168. Fluorine.--F, Cl, Br, I, are called halogens or haloids, and exist in compounds--salts--in sea water. F is the most active of all elements, combining with every element except O. Until recently it has never been isolated, for as soon as set free from one compound it attacks the nearest substance, and seems to be as much averse to combining with itself, or to existing in the elementary state, as to uniting with O. It is supposed to be a gas, and, as is claimed, has lately been isolated by electrolysis from HF in a Pt U-tube. Fluorite (CaF2) and cryolite (Al2F6 + 6 NaF) are its two princ.i.p.al mineral sources. The enamel of the teeth contains F in composition.

CHAPTER x.x.xIII.

THE HALOGENS.

169. Halogens Compared.--The elements F, Cl, Br, I, form a natural group. Their properties, as well as those of their compounds, vary in a step-by-step way, as seen below. F is sometimes an exception. They are best remembered by comparing them with one another. Notice:

1. Similarity of name-ending. Each name ends in ine.

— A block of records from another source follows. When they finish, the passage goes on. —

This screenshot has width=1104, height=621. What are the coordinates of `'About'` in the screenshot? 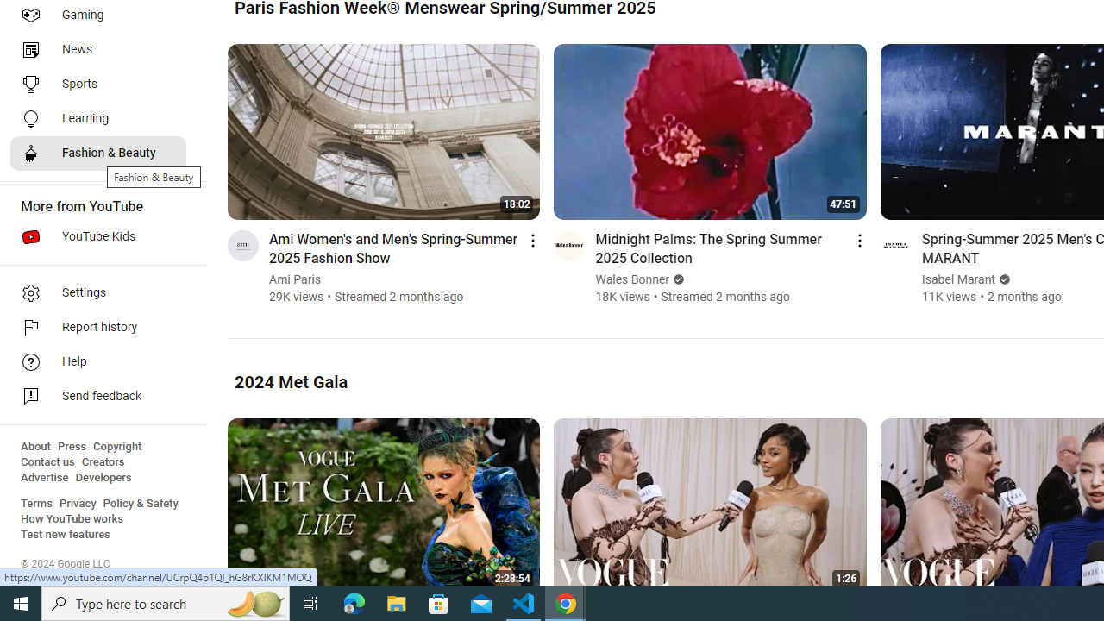 It's located at (35, 446).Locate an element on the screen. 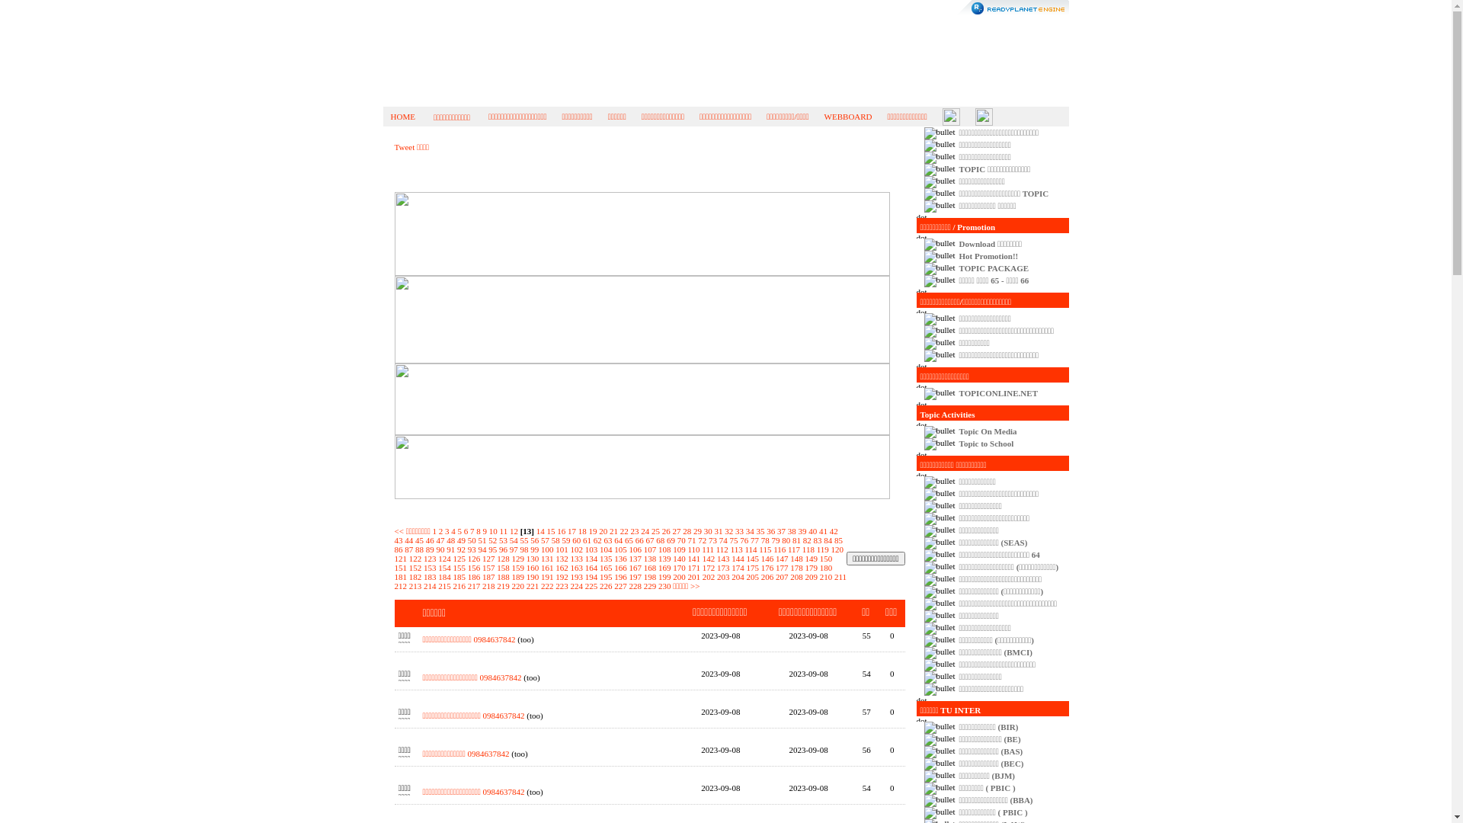  '191' is located at coordinates (547, 576).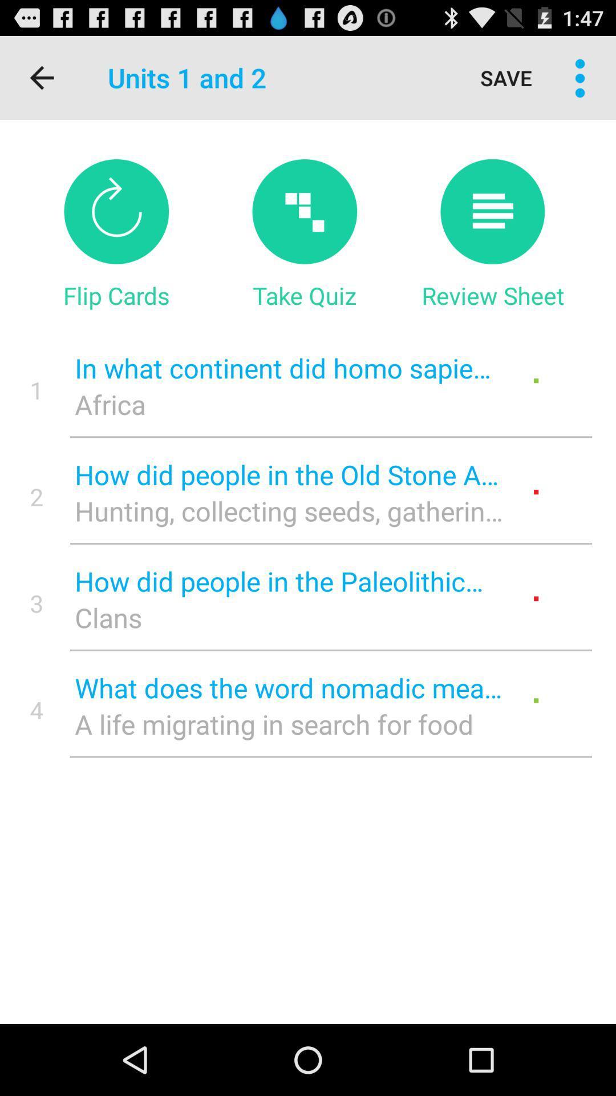 The image size is (616, 1096). Describe the element at coordinates (304, 211) in the screenshot. I see `take quiz` at that location.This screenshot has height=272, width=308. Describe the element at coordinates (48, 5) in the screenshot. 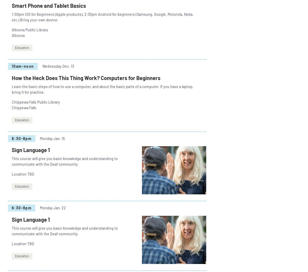

I see `'Smart Phone and Tablet Basics'` at that location.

2. Similarity of origin. Salt water is the ultimate source of all, except F.

3. Similarity of valence. Each is usually a monad.

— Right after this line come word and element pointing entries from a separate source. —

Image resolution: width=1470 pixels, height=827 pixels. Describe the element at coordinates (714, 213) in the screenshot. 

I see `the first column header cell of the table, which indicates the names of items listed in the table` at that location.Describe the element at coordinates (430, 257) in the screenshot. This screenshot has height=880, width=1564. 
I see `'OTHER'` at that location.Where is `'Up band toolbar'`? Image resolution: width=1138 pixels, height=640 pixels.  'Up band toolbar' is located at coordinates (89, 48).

4. Similarity of preparation. Cl, Br, I, are obtained from their salts by means of MnO2 end H2SO4.

5. Variation in occurrence. Cl occurs in sea-salt, Br in sea- water, I in sea-weed.

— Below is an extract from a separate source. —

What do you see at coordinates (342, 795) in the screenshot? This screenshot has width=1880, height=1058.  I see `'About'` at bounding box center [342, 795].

6. Variation in color; F being colorless, Cl green, Br red, I violet.

7. Gradation in sp. gr.; F 19, Cl 35.5, Br 80, I 127.

8. Gradation in state, corresponding to sp. gr.; F being a light gas, Cl a heavy gas, Br a liquid, I a solid.

9. Corresponding gradation in their usual chemical activity; F being most active, then Cl, Br, and I.

10. Corresponding gradation in the strength of the H acids; the strongest being HF, the next, HCl, etc.

11. Corresponding gradation in the explosibility of their N compounds; the strongest NCl3, the next, NBr3, etc.

12. Corresponding gradation in the number of H and O acids; Cl 4, Br 3, I 2.

170. Compounds.--The following are some of the oxides, acids, and salts of the halogens. Name them.

CI2O (+H2O=) 2 HClO. The salts are hypochlorites, as Ca(ClO)2.

Cl2O3 (+H20=) 2 HClO2. The salts are chlorites, as KClO2.

Cl2O4 -- HClO3 The salts are chlorates, as KClO3.

-- HClO4 The salts are perchlorates, as KClO4, -- HBrOThe salts are ? KBrO, -- -- The salts are wanting.

-- HBrO3.The salts are ? KBrO3, -- HBrO4.The salts are ? KBrO4, -- -- The salts are wanting.

-- -- The salts are wanting.

I2O5 (+H2O=) 2 HIO3. The salts are ? KIO3.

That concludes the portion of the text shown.